Hacker News new | ask | show | jobs
by btilly 677 days ago
You are right about infinite dimensions, wrong about finite dimensions. V and V* are naturally isomorphic for finite dimensions.

In finite dimensions, V and V* are isomorphic, but not naturally so. The isomorphism requires additional information. You can specify a basis to get the isomorphism, but many bases will give the same isomorphism. The exact amount of information that you need is a metric. If you have a metric, then every orthonormal basis in that metric will give the same isomorphism.

2 comments

You need to correct the 2nd sentence to say that V and V** are naturally isomorphic. V and V* are only unnaturally isomorphic. All of this holds only in finite dimensions, of course.
You have a typo in your first line, and I answered a sibling comment about that. Metrics are irrelevant to the discussion (and I presume you wanted to write "norm" instead of "metric").
Yes, I had a typo.

As for why I said metric, see https://en.wikipedia.org/wiki/Metric_tensor. Which is technically a concept from differential geometry rather than linear algebra. But then again, tensors are literally the topic that started this. And it is only in differential geometry that I've ever cared about mapping from V to V*.

There are no manifolds at all in this discussion... What are you even talking about?

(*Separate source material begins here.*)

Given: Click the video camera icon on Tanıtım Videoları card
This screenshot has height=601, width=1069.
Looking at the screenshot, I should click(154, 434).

Just stringing words you vaguely know together??
This comment is in a discussion about an article titled, Tensors, the geometric tool that solved Einstein's relativity problem. Therefore, "tensors are literally the topic that started this discussion."

Hopefully that's a hint that you should attempt to figure out what someone might be talking about before going to schoolyard insults.

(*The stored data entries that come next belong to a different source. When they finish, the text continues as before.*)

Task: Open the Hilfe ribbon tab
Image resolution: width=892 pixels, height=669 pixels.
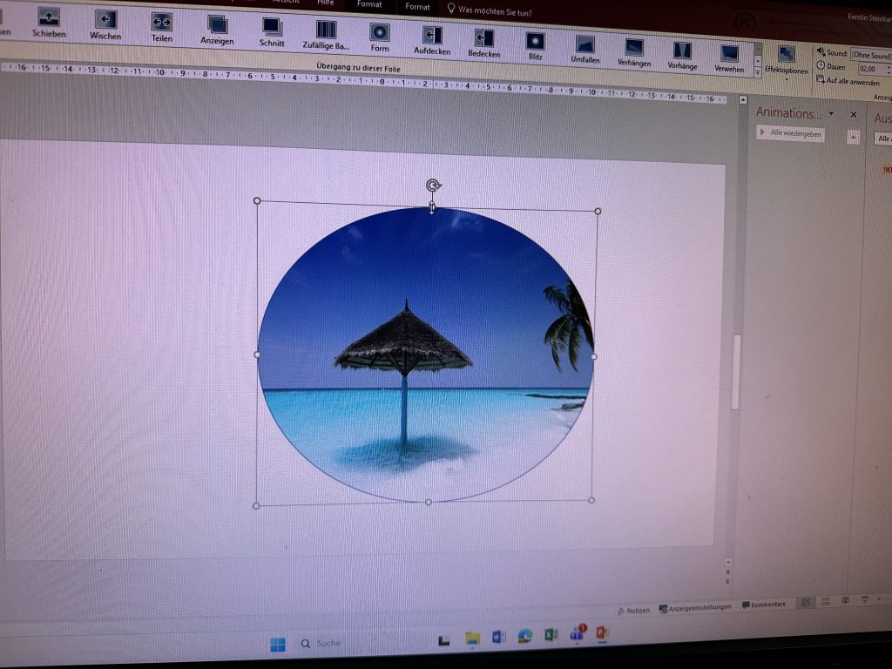Action: pyautogui.click(x=325, y=3)
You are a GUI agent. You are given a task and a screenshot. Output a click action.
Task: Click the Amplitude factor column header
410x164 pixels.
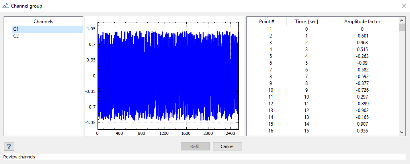(x=362, y=22)
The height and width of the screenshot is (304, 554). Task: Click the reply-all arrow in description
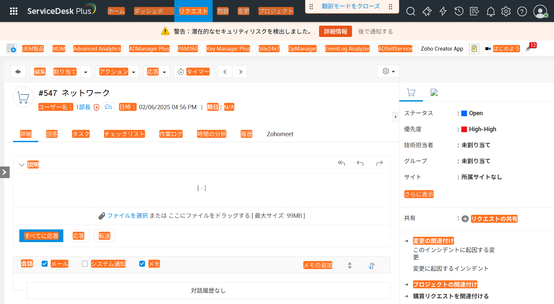(341, 163)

Schoolyard insult? Uh? Can you quote the part of my comment that would be the "schoolyard insult"?

> This comment is in a discussion about an article titled, Tensors, the geometric tool that solved Einstein's relativity problem. Therefore, "tensors are literally the topic that started this discussion."

Again, are manifold involved in any way in the definition of tensors and their properties? No? Then why are you even mentioning "metric tensors"? (Which aren't even tensors, but tensor fields...)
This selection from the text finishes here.